Those limitations may actually be more informative than the successes. Carlini reports that toward the end of the project, fixing bugs and adding features "frequently broke existing functionality," a pattern familiar to anyone who has watched a codebase grow beyond the point where any contributor fully understands it.

And that limitation is even more common when dealing with AI coding agents, which lose coherence over time. The model hit this wall at around 100,000 lines, which suggests a practical ceiling for autonomous agentic coding, at least with current models.

The human work behind the automation

Anthropic describes the compiler as a "clean-room implementation" because the agents had no Internet access during development. But that framing is somewhat misleading. The underlying model was trained on enormous quantities of publicly available source code, almost certainly including GCC, Clang, and numerous smaller C compilers. In traditional software development, "clean room" specifically means the implementers have never seen the original code. By that standard, this isn't one.

On Hacker News, the distinction drew sharp debate, reflective of a controversial reception to the news among developers. "It was rather a brute force attempt to decompress fuzzily stored knowledge contained within the network," wrote one commenter.

The $20,000 figure also deserves some context. That number covers only API token costs and excludes the billions spent training the model, the human labor Carlini invested in building the scaffolding, and the decades of work by compiler engineers who created the test suites and reference implementations that made the project possible.

And that scaffolding was not trivial, which makes any claim of "autonomous" work on the C compiler among the AI agents dubious.

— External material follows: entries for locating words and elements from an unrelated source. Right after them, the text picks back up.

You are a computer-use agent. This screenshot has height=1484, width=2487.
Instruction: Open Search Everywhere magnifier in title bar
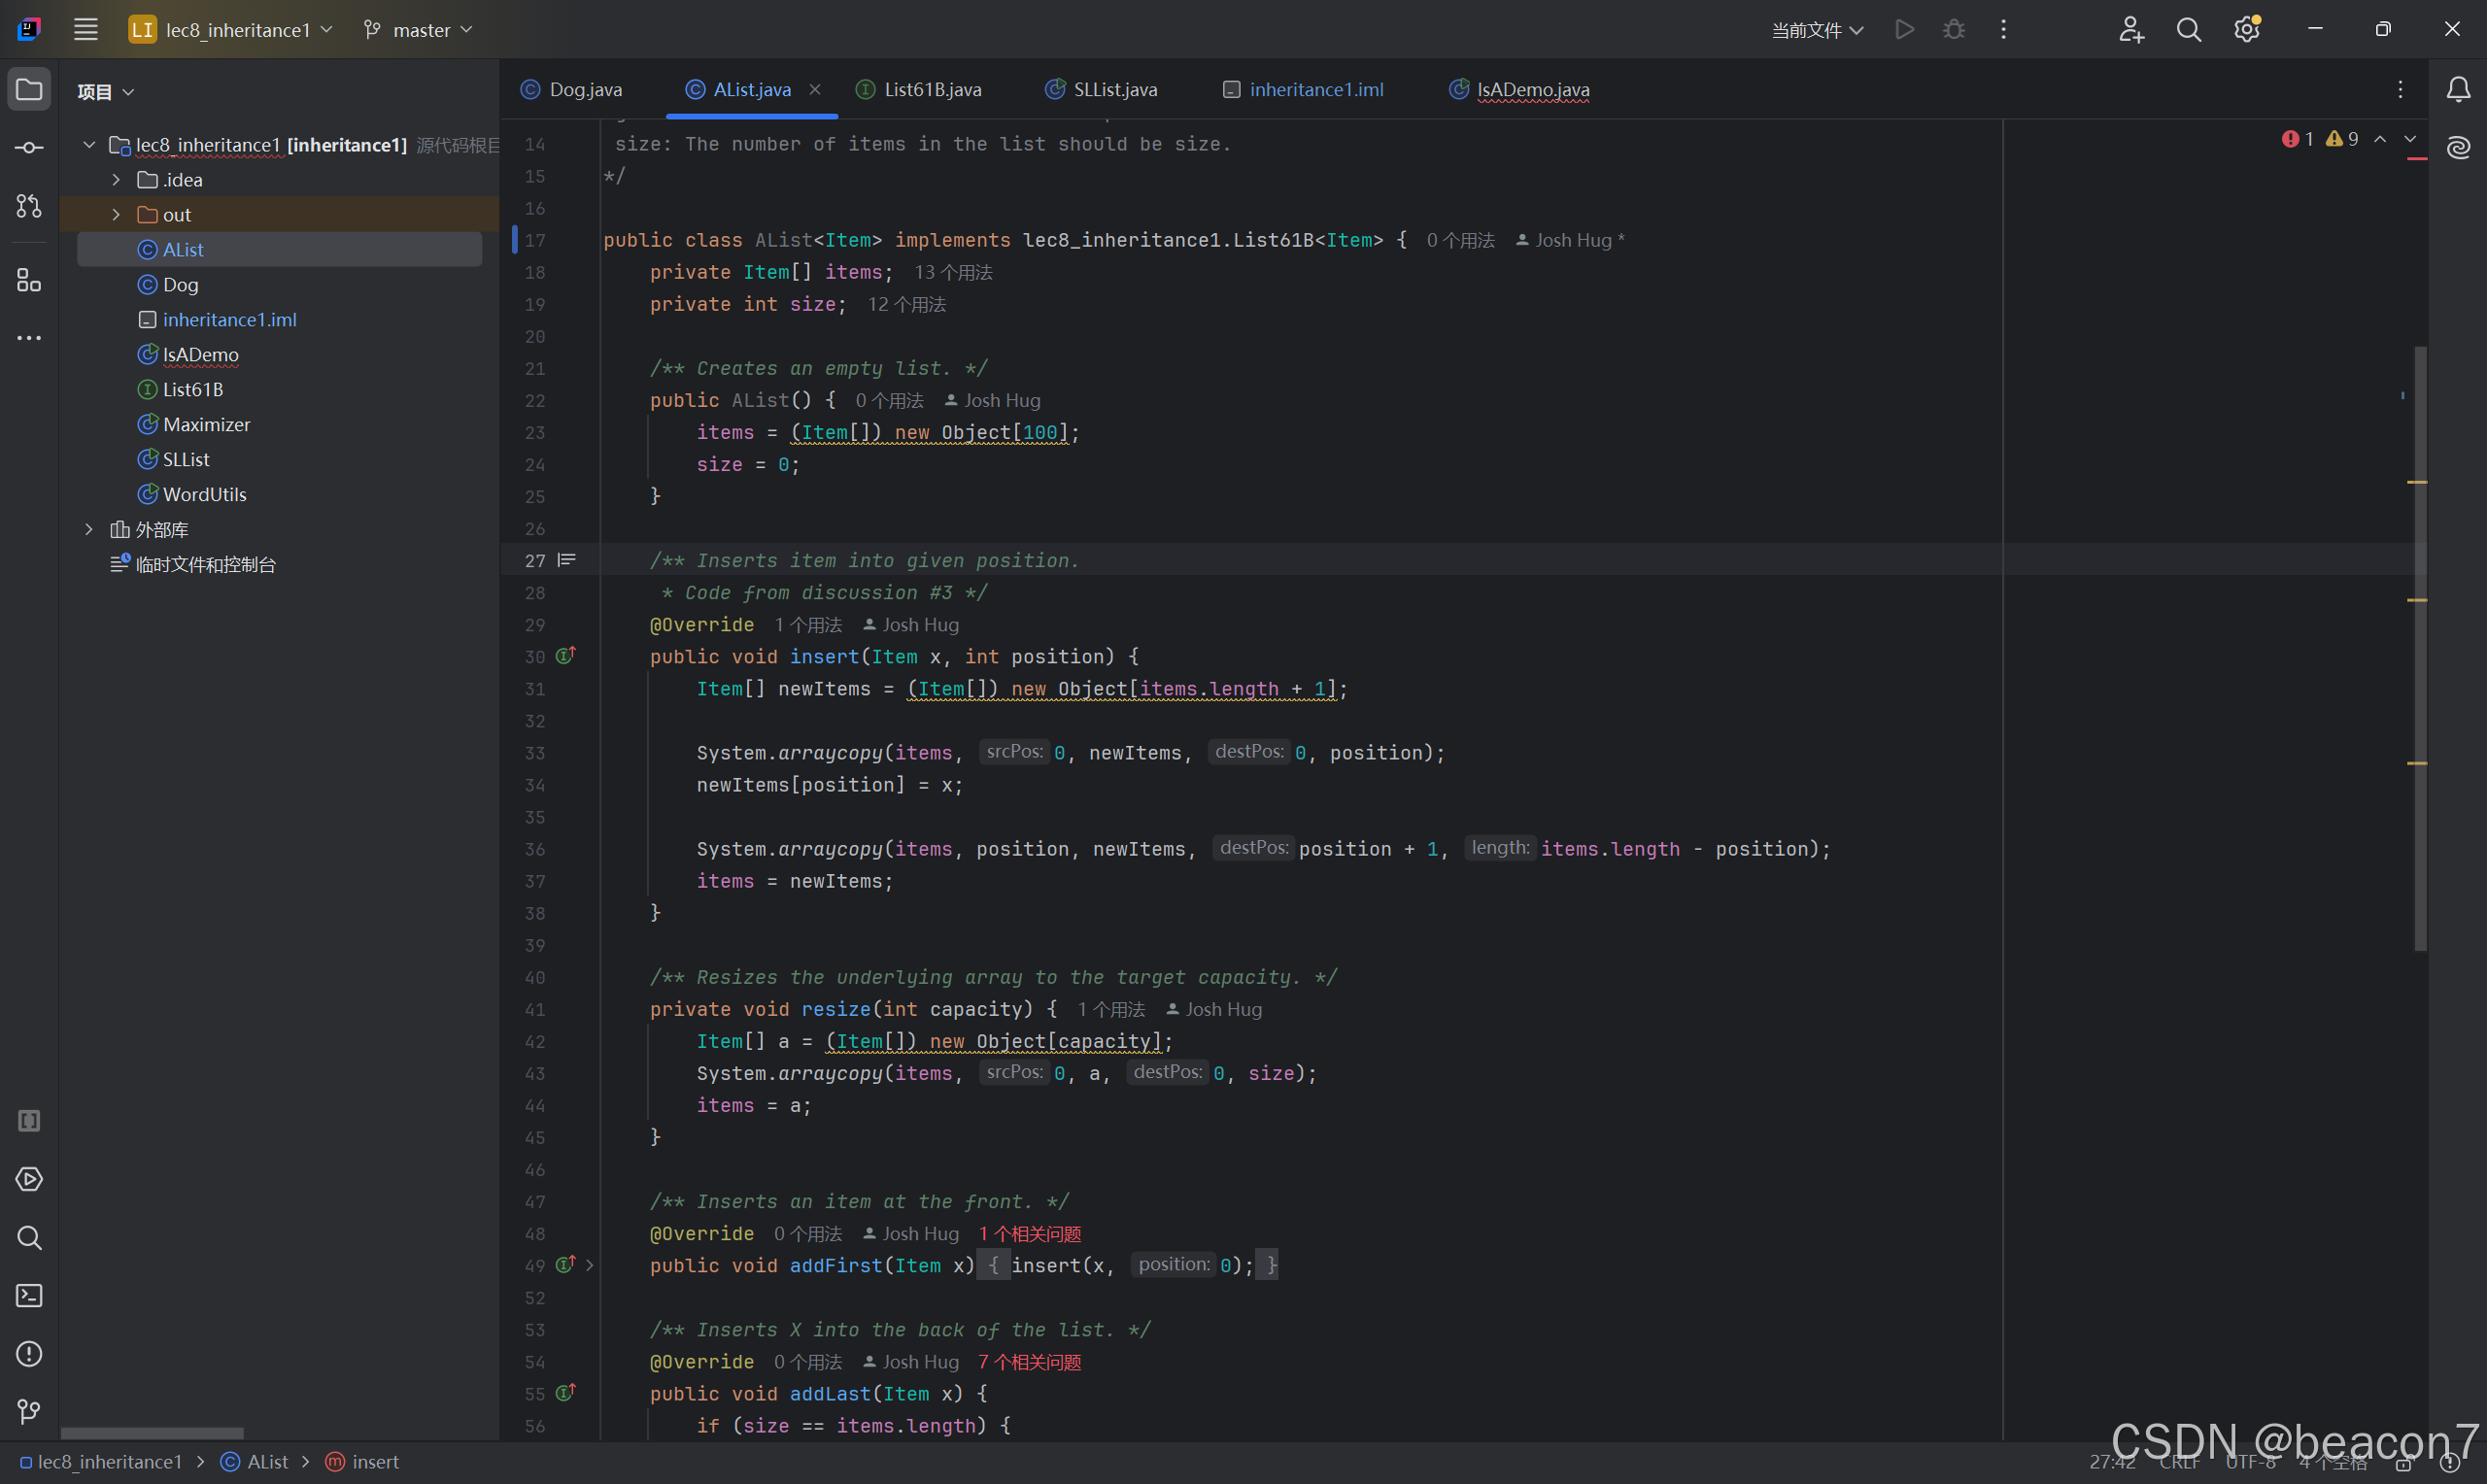tap(2188, 30)
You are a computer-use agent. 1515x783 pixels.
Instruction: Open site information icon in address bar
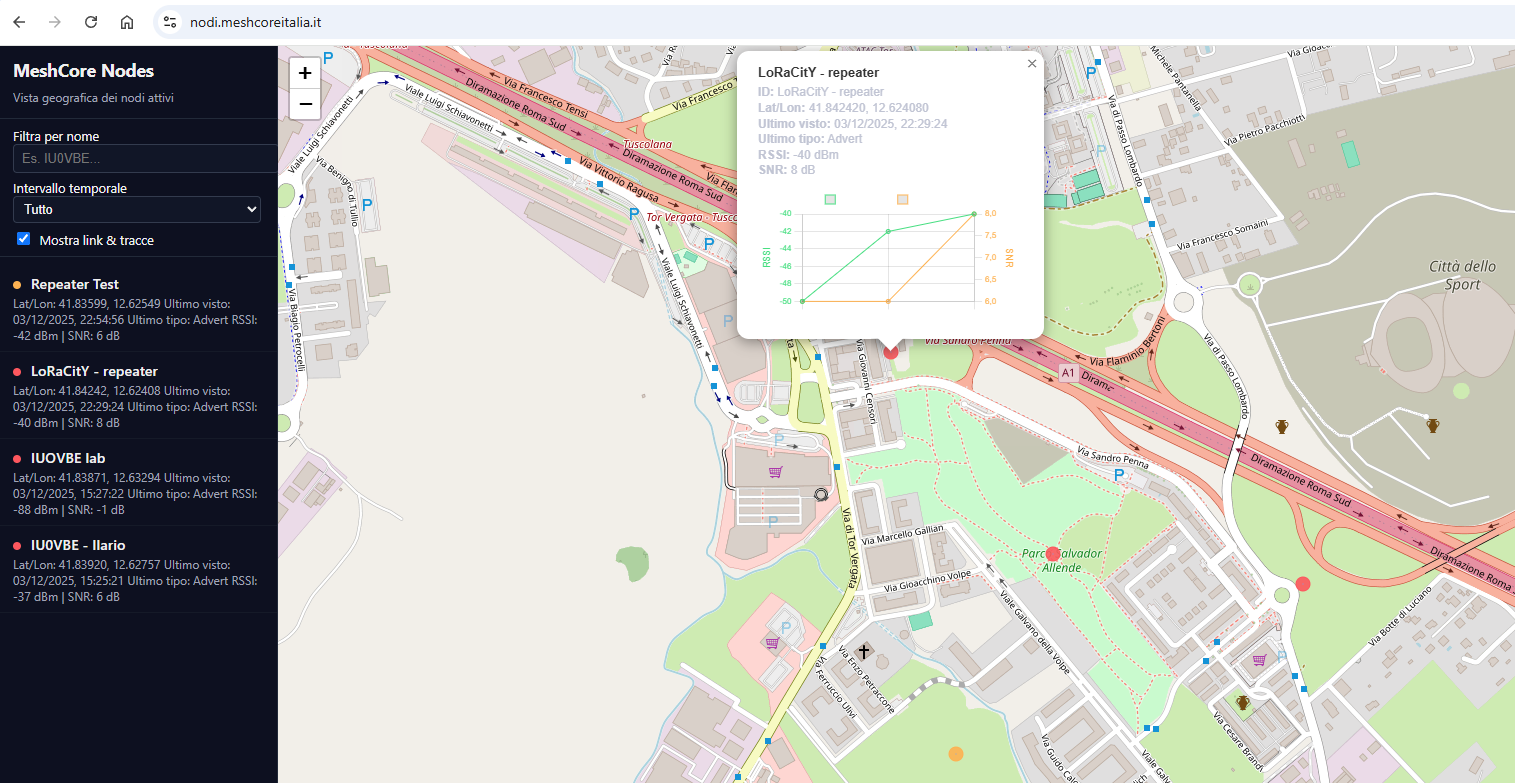(x=170, y=22)
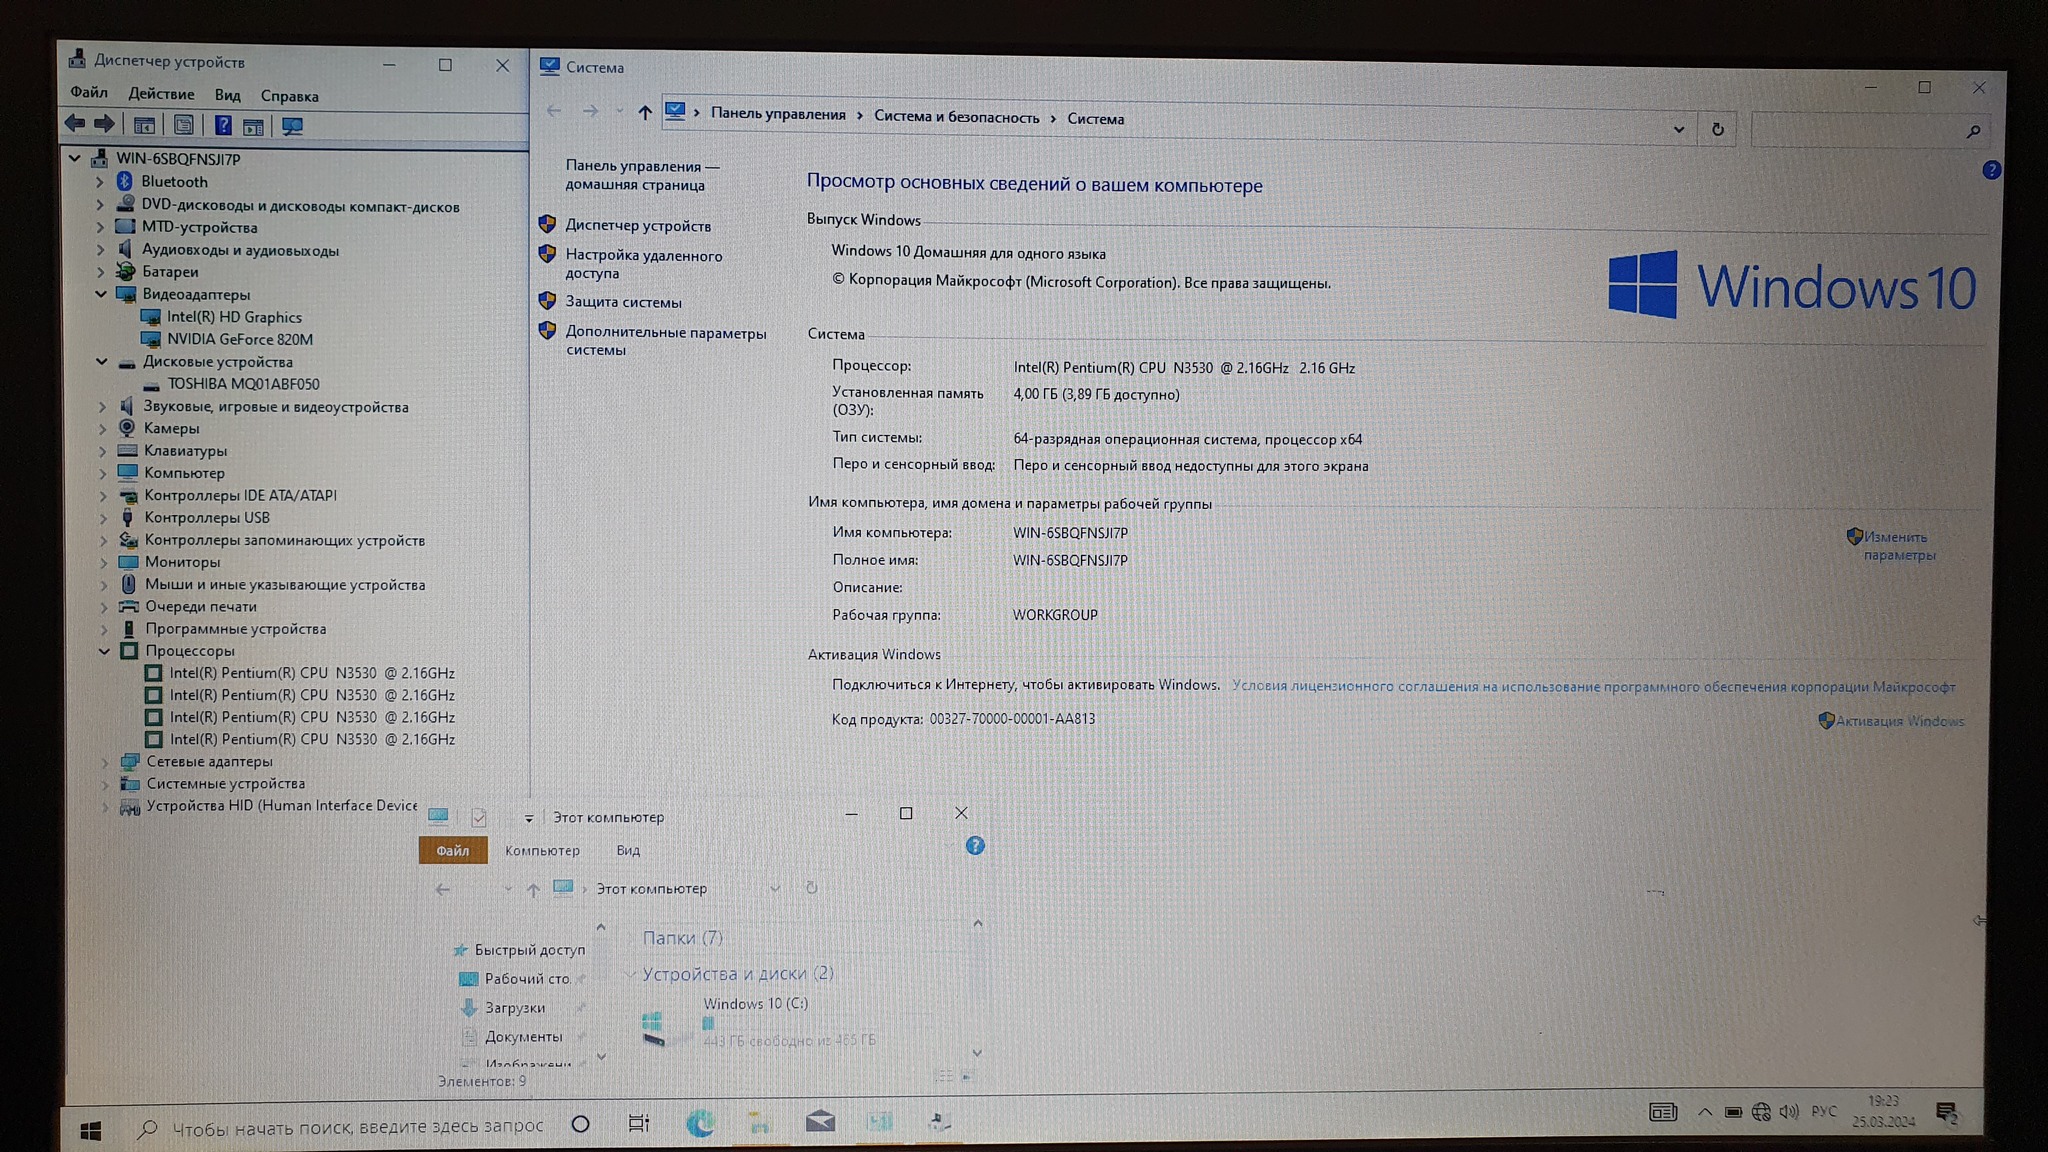The width and height of the screenshot is (2048, 1152).
Task: Click Device Manager's scan for hardware changes icon
Action: click(x=292, y=126)
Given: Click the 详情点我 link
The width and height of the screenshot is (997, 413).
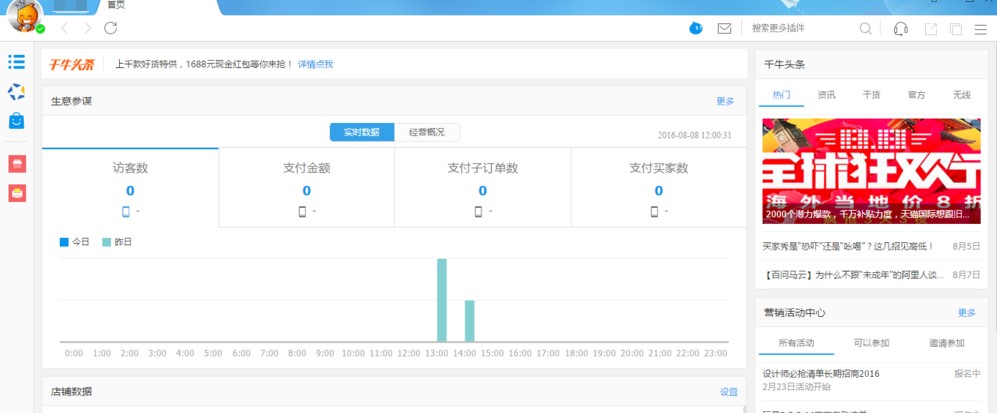Looking at the screenshot, I should point(315,64).
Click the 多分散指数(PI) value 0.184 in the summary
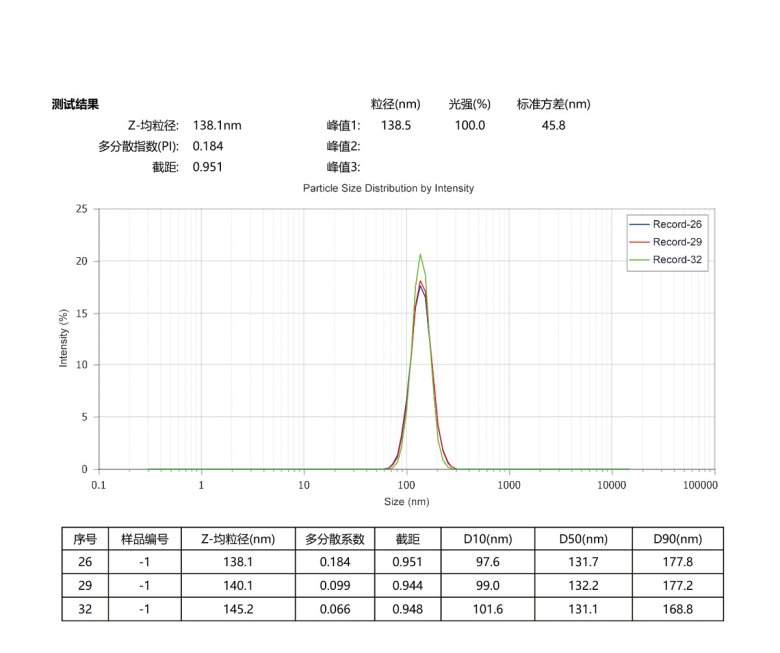Viewport: 780px width, 653px height. [x=208, y=146]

While the headline result is a compiler written without human pair-programming, much of the real work that made the project function involved designing the environment around the AI model agents rather than writing compiler code directly. Carlini spent considerable effort building test harnesses, continuous integration pipelines, and feedback systems tuned for the specific ways language models fail.

He found, for example, that verbose test output polluted the model's context window, causing it to lose track of what it was doing. To address this, Carlini designed test runners that printed only a few summary lines and logged details to separate files.

He also found that Claude has no sense of time and will spend hours running tests without making progress, so he built a fast mode that samples only 1 percent to 10 percent of test cases. When all 16 agents got stuck trying to fix the same Linux kernel bug simultaneously, he used GCC as a reference oracle, randomly compiling most kernel files with GCC and only a subset with Claude's compiler, so each agent could work on different bugs in different files.

"Claude will work autonomously to solve whatever problem I give it," Carlini wrote. "So it's important that the task verifier is nearly perfect, otherwise Claude will solve the wrong problem."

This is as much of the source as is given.